When someone tries to make eye contact with me on the Tube
John still thinks that with his car back he can leave this life once more, but he’s visited by Santino D’Antonio, a vile crime lord who has John’s Marker. This is a blood oath from the night of that “impossible task” when D’Antonio helped him out. Now he’s come for his payback and demands John kill his sister Gianna, so he can have her place at the High Table, the ruling elite who head up the world’s crime syndicates.
After initially refusing and seeing his house burnt to the ground, John travels to Rome to carry out the task; after which D’Antonio puts out a $7 million contract on him for killing his sister. Also determined to kill Wick is Cassian (Common), Gianna’s bodyguard: theirs is a rivalry of equals, an idea that expands as the films do.
It’s also in Chapter 2 that we meet Laurence Fishburne’s Bowery King, an off-grid crime lord with an army of homeless people acting as his eyes and ears around Manhattan, and a flock of carrier pigeons delivering messages.
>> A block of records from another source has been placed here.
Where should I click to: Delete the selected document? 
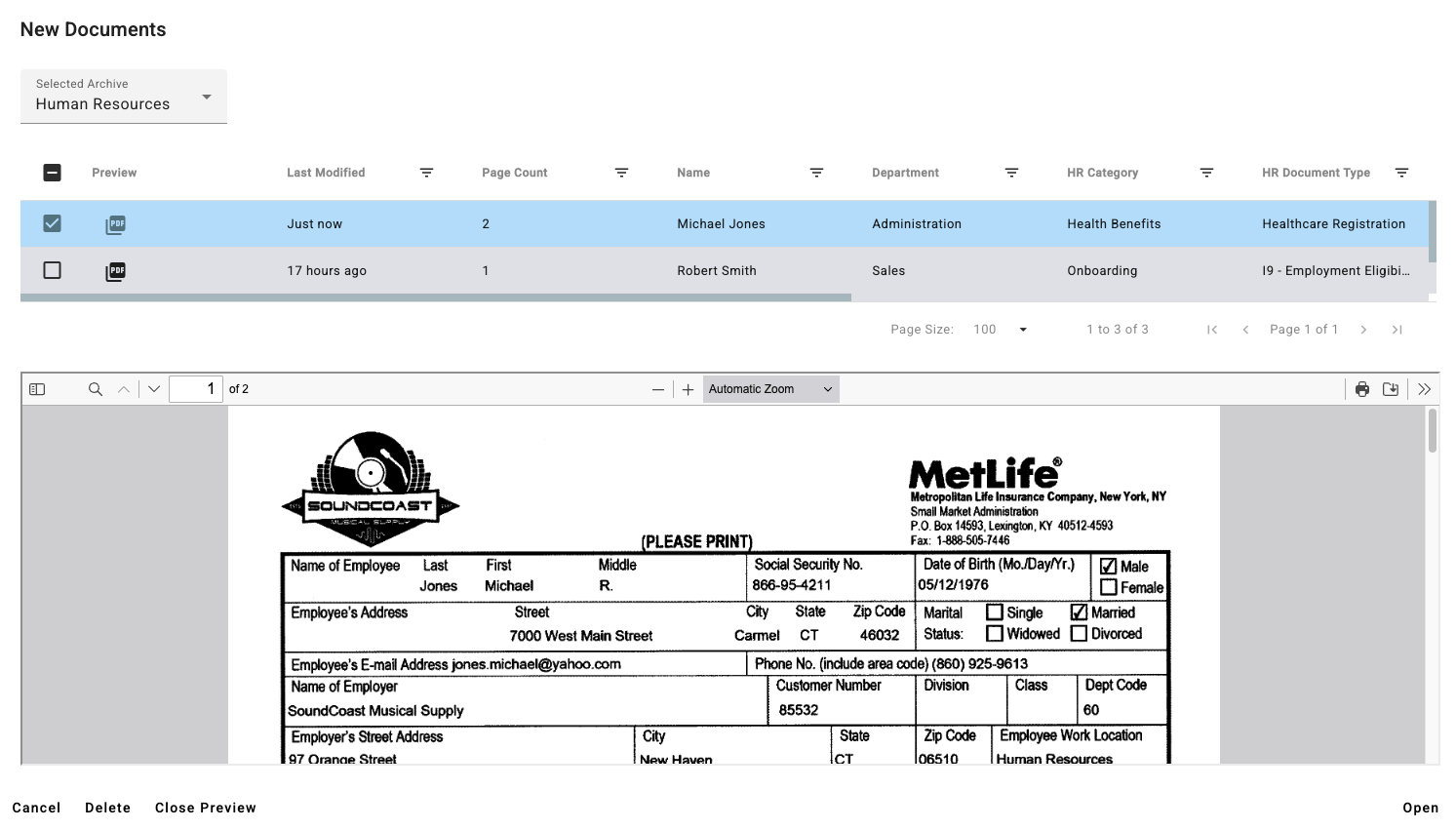tap(107, 808)
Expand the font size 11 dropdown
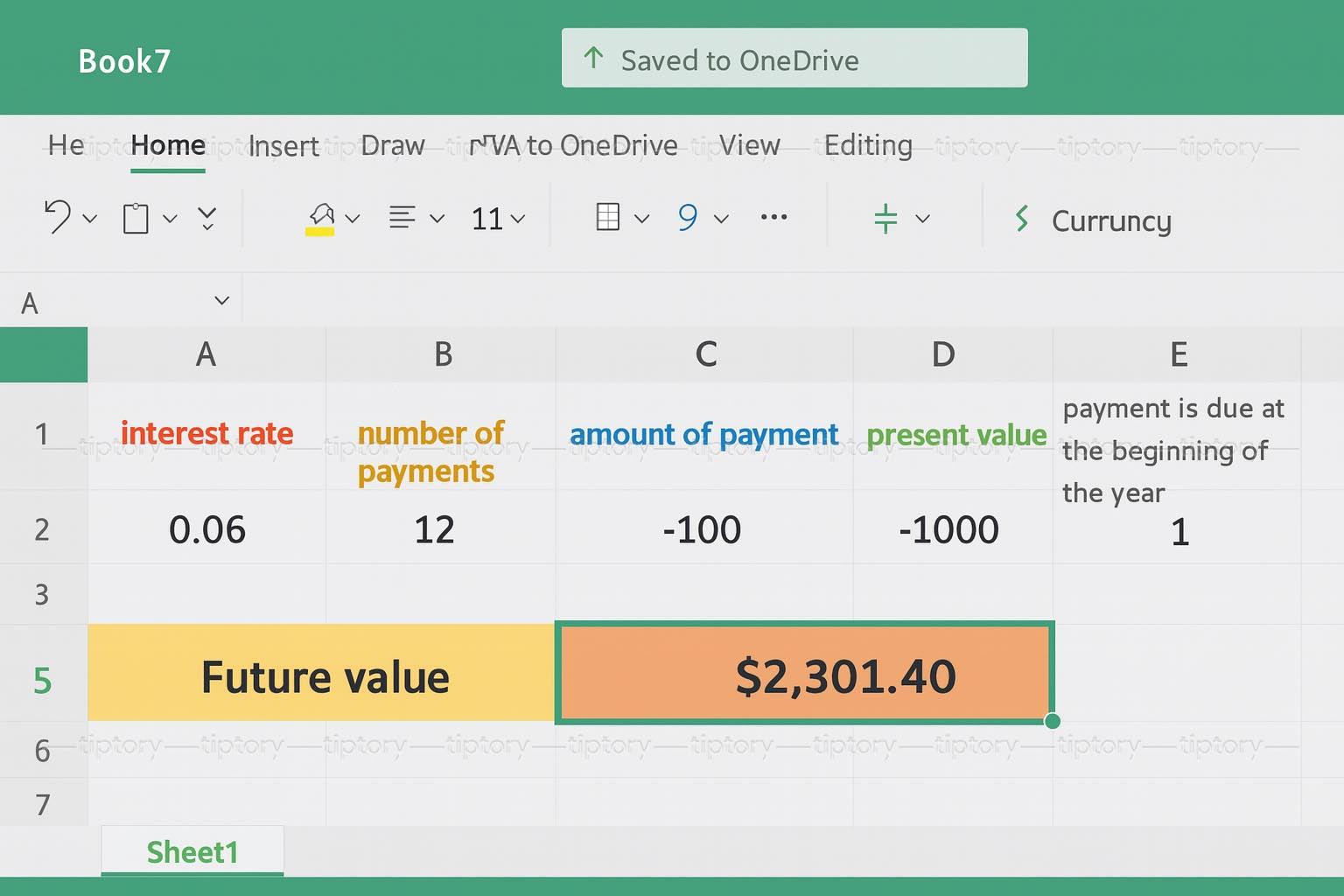Viewport: 1344px width, 896px height. click(x=518, y=219)
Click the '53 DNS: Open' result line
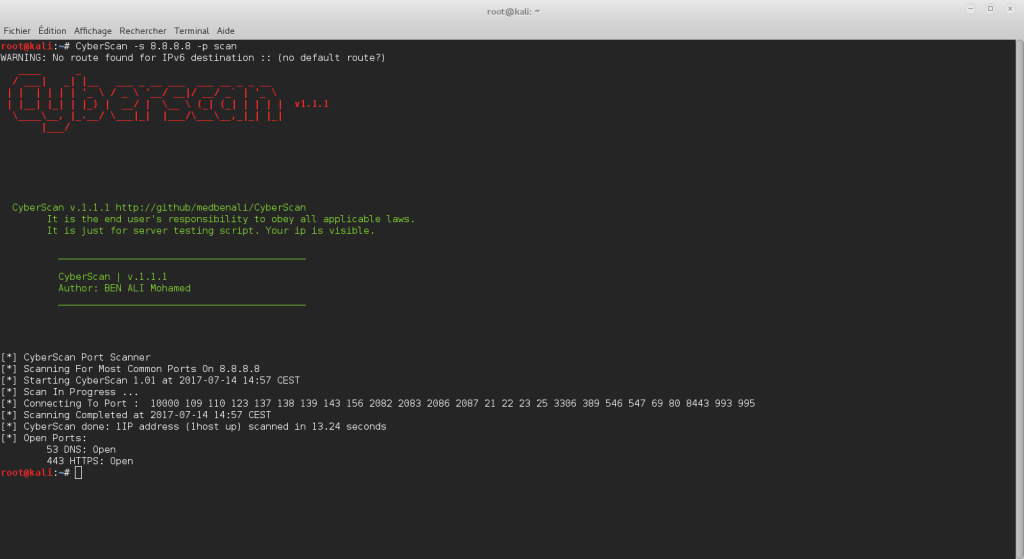 click(81, 449)
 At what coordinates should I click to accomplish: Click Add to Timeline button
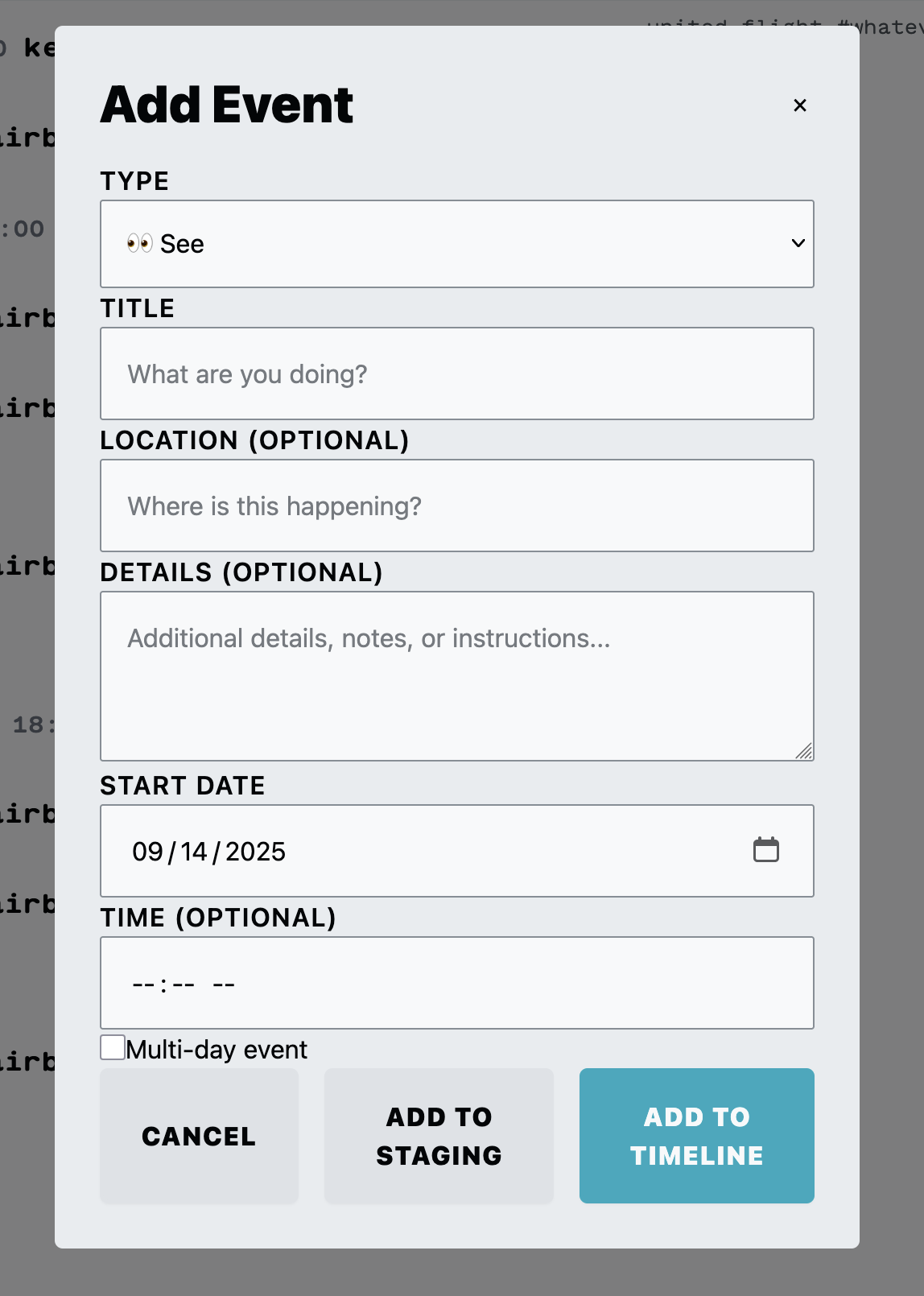point(697,1136)
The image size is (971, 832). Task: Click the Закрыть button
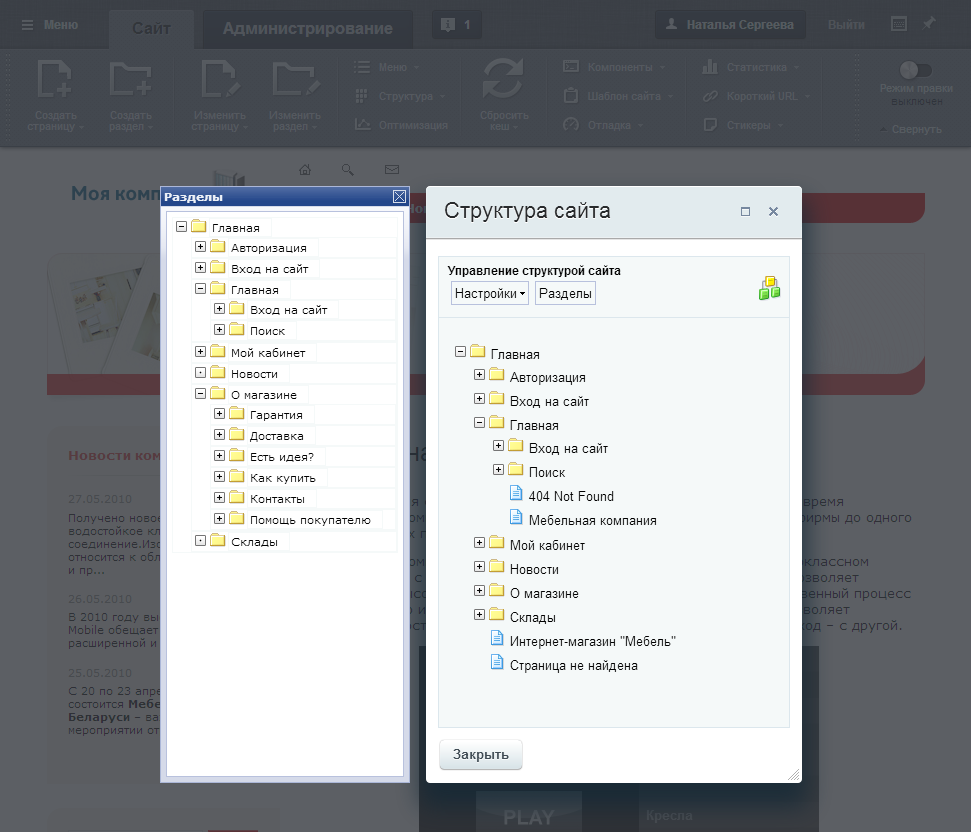[481, 755]
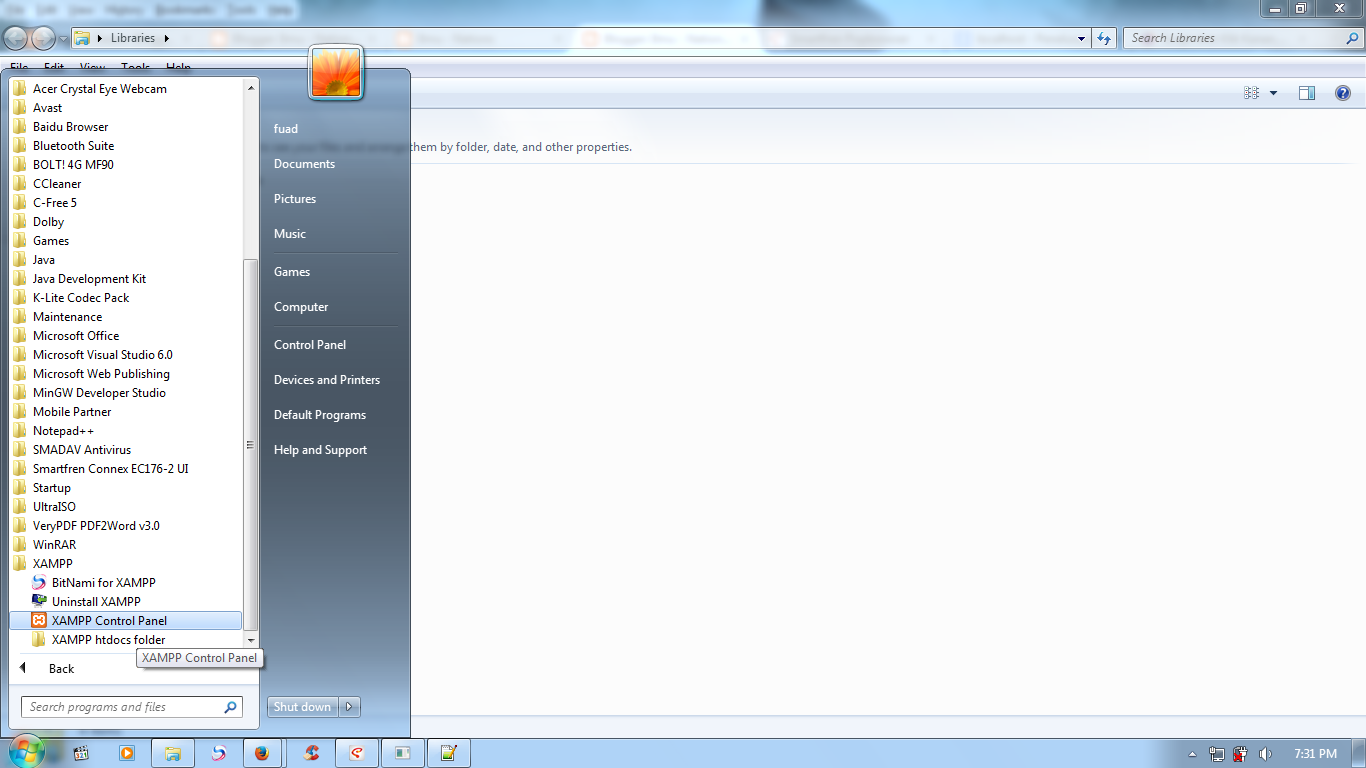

John eventually kills D’Antonio on the New York Continental premises, despite Winston pleading with him to walk away; he’s declared Excommunicado, which may sounds like a Western theme tune sung by Axl Rose but means John can no longer use any of the services provided by the network of Continental hotels around the world.
Wick is given an hour’s head start across Central Park with his dog, as the air starts to sound with ringtones delivering news of the contract – still actionable despite D’Antonio’s death, and doubled by the High Table. So many calls that it turns out everyone except me, Oprah and Jesus are actually assassins waiting for their next job.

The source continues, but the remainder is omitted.